Después de años de registrar un nivel de inflación debajo del objetivo de 2% anual, la Junta de Gobierno de la Reserva Federal reconoce que el vínculo que en el pasado caracterizó a la relación entre el empleo y el nivel de precios ha cambiado de manera significativa, de modo que el objetivo de 2 por ciento pasará a un segundo plano hasta que la economía muestre señales de que es capaz de restituir niveles de inflación saludables. 

Jerome Powell, presidente de la Reserva Federal, comunicó este significativo anuncio en el marco de la reunión virtual de Jackson Hole. Es difícil imaginar un escenario más propicio para dar a conocer un cambio de política monetaria de esta magnitud. 

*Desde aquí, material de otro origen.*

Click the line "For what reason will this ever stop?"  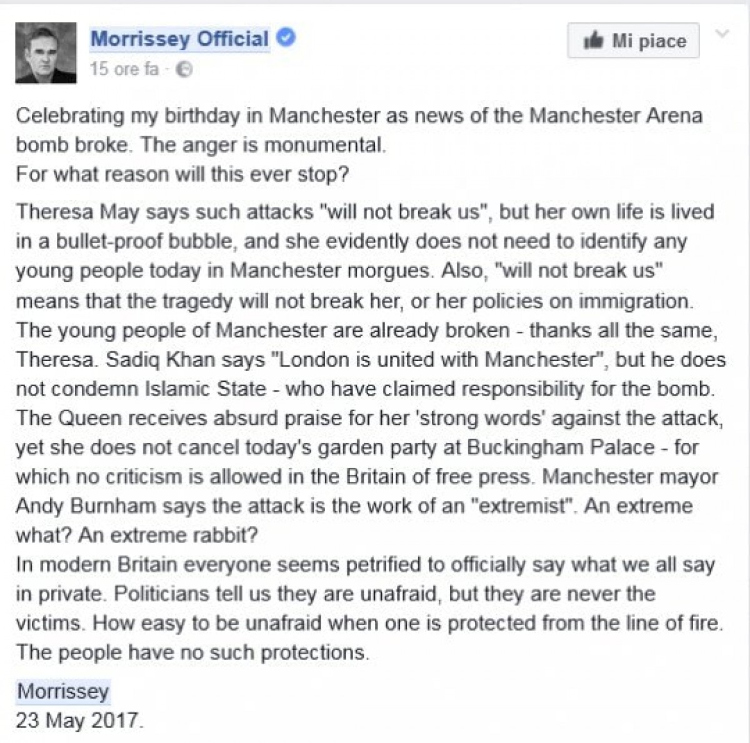(181, 174)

El lenguaje utilizado por Powell, como el de todo banquero central, fue sutil y cuidadoso, utilizando términos como “condiciones monterías más laxas”. Sin embargo, a juzgar por la reacción que tuvo este mensaje en el mercado de bonos de largo plazo,  los inversionistas entendieron  que el banco central mantendrá la tasa de interés de referencia en niveles cercanos a cero durante un tiempo prolongado y que no modificará los programas heterodoxos de inyección de liquidez que están apuntalando los precios de las acciones de las compañías de élite en Estados Unidos. 

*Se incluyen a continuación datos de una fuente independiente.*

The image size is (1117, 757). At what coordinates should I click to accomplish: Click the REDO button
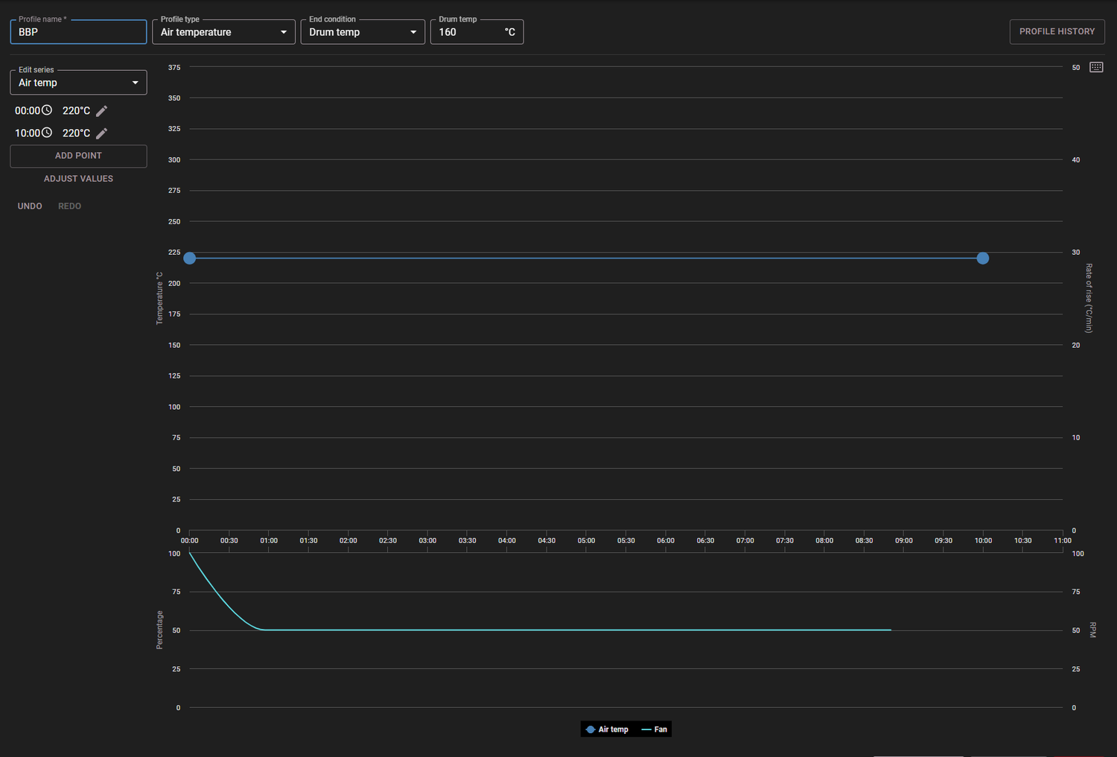pos(70,206)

En la derecha, las páginas editoriales del Wall Street Journal lamentaron la decisión anunciada por Powell. Desde el punto de vista de columnistas como Greg Ip, el banco central está ampliando sus facultades y discrecionalidad, alejando a la política monetaria de un estándar basado en reglas (La regla de Taylor, por ejemplo). 

En la izquierda, economistas como el célebre Nathan Tankus, aplauden la medida y el reconocimiento de que la política monetaria no puede basarse en premisas que han perdido validez en esta coyuntura. 

Estamos ante un debate de primera importancia para la dinámica de los mercados financieros, uno que tendría que interesarle a todos los inversionistas.